→ **Text passage**

(begin)

This is an interesting situation which I created a working function for, but wondering if I just anyone had any simpler methods for this.

I have the following multidimensional array:

$foo = array(
    [0] => array(
        'keys' => array( 
            'key1' => 1,
            'key2' => a,
            'key3' => 123
        ),
       'values' => array(
            //goodies in here
        )
    )
    [1] => array(
        'keys' => array( 
            'key1' => 1,
            'key2' => b,
            'key3' => 456
        ),
       'values' => array(
            //goodies in here
        )
    )
)

What I wanted, was to transform this into a multidimensional array nested based on the values from the keys array, the output I was looking for is:

$bar = array(
    [1] => array(
        [a] => array(
            [123] => array( //values array from above )
        ),
        [b] => array(
            [456] => array( //values array from above )
        )
    )
)

The keys can always be nested based on their position in the keys array, but the keys themselve are not always the same, keys handles a user defined grouping, so the order and values can change. I also didn't want duplicate keys.

array_merge failed me because in a lot of cases, the array keys are actually numeric ids. So, this function works - but I'm wondering if I made myself a new pair of gloves.

   protected function convertAssociativeToMulti( &$output, $keys, $value )
   {
      $temp = array();
      $v = array_values( $keys );
      $s = sizeof( $v );
      for( $x = 0; $x < $s; $x++ )

(end)

→ **What to work on**
**A.** List the parameters of the function convertAssociativeToMulti in the forum post on nesting PHP arrays.
**B.** According to the forum post on nesting PHP arrays, why did array_merge fail?
**C.** Write the rest of the forum post on nesting PHP arrays, picking up after its last line of code.

→ **Material supplied**
(begin)

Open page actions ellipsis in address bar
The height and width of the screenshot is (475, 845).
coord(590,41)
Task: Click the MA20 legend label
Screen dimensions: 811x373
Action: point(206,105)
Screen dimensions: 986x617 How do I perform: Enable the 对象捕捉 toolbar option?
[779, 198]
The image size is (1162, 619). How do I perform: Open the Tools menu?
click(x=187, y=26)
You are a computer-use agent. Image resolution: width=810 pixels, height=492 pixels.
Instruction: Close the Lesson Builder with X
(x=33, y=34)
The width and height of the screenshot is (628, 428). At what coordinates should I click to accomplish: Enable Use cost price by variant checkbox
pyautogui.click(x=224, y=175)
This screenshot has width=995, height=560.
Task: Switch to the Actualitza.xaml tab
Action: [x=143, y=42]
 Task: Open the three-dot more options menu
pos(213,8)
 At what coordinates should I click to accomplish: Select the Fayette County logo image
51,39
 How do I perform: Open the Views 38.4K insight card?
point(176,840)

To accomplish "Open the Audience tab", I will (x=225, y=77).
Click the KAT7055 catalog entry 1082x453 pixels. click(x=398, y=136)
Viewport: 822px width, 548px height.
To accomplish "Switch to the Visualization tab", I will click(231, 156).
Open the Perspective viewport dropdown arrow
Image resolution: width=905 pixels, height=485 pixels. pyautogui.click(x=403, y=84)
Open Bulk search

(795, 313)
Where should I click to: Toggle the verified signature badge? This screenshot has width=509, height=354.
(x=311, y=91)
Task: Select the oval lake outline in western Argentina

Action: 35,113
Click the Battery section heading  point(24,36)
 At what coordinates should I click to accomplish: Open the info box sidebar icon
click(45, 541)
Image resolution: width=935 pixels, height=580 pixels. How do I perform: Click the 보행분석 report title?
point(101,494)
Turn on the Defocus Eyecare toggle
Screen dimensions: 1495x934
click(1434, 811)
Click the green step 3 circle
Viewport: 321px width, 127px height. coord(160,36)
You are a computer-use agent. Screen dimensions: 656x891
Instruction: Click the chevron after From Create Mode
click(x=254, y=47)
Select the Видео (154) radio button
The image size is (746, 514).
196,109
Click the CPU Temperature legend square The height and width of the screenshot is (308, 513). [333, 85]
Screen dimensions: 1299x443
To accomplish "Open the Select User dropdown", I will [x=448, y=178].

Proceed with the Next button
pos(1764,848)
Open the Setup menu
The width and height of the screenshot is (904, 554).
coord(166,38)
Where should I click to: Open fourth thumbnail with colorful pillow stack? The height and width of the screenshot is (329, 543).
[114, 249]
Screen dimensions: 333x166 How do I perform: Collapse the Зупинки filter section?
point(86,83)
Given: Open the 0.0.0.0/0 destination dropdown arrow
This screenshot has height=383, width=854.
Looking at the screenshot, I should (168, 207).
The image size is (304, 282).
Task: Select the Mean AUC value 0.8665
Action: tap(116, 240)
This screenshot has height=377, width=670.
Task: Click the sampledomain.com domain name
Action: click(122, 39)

(end)

→ **Exercise results**
**A.** $output (passed by reference, written as &$output), $keys, $value

**B.** In a lot of cases, the array keys are actually numeric ids.

**C.**
      {
         $k = $v[ $x ];
         if ( $x == 0 )
         {
            if ( !array_key_exists( $k, $output ) )
               $output[ $k ] = array();
            $temp =& $output[ $k ];
         }
         if ( $x && ( $x + 1 ) !== $s )
         {
            if( !array_key_exists( $k, $temp ) )
               $temp[ $k ] = array();
            $temp =& $temp[$k];
         }
         if ( ( $x + 1 ) == $s )
            $temp[$k] = $value;
      }
   }

   $baz = array();
   foreach( $foo as $bar )
   {
      $this->convertAssociativeToMulti( $baz, $bar['keys'], $bar['values'] );
   }

So, how do you do this more simply / refactor what I have?

  • 1
    +1 for the link about The Complicator's Gloves! – cheesemacfly Jan 25 '13 at 2:13
  • Take a look at my answer in this question, I think they're similar. – Barmar Jan 25 '13 at 2:30
  • @Barmar - similar. I think that solution lacks maintaining the proper hierarchy for my use case. Since I loop over multiple keys arrays, they all get nested below the last set with your code. – kmfk Jan 25 '13 at 2:47
  • Yeah, that explains why my code is so much shorter. It's just dealing with one entry, not an array like yours. – Barmar Jan 25 '13 at 2:48
up vote 3 down vote accepted

This is a bit more concise (See it in action here):

$bar=array();
foreach($foo as $item)
{
    $out=&$bar;
    foreach($item['keys'] as $key)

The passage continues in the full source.